I might re-phrase this. My impression is that:I think I've always felt that Fabien/FSF would be on tenuous ground for legal action
* Fabien/FSF would be successful in stopping Rybkachess (is this an entity in itself?) from distributing Rybka 1.0 Beta through Rybka 2.3.2a (unless the GPL conditions were met), though likely because VR would not fight this.
This would be one remedy to the putative claim that some versions of Rybka are a "derivative work" of Fruit.
A more difficult claim by Letouzey would be that this remedy is not sufficient, and that in fact VR gained a unfair competitive advantage through this copyright violation (Fruit had gone commercial at the time), making him liable for damages (possibly even for Rybka 3 and Rybka 4, if one were to conclude that this was a "continuing market"). The viability of such a case might depend on aspects of the commercialisation of Fruit that are unknown to me. Finally, even if this were shown, the amount of damages is not clear (recall that Convekta paid VR a salary for some of the period, so for simplicity perhaps they would be named as a co-defendant).
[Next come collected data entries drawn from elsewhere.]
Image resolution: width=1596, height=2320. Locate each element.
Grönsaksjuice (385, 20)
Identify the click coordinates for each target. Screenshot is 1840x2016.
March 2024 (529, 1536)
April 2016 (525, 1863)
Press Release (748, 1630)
One of the more famous anti-competition cases in the US involved the National Football League versus the United States Football League -- the former was found guilty of violating anti-monopoly laws, but the awarded damages amounted to $1 (though this was tripled due to anti-trust law).
For that matter, a really aspiring lawyer might conclude that either Convekta or Yuri Osipov has a case against Rajlich, in that he scuttled their mobile Strelka plans based upon some sort of improper pretense as to the copyright issues.
EDIT: I guess I'm required to note here that I have zero legal expertise.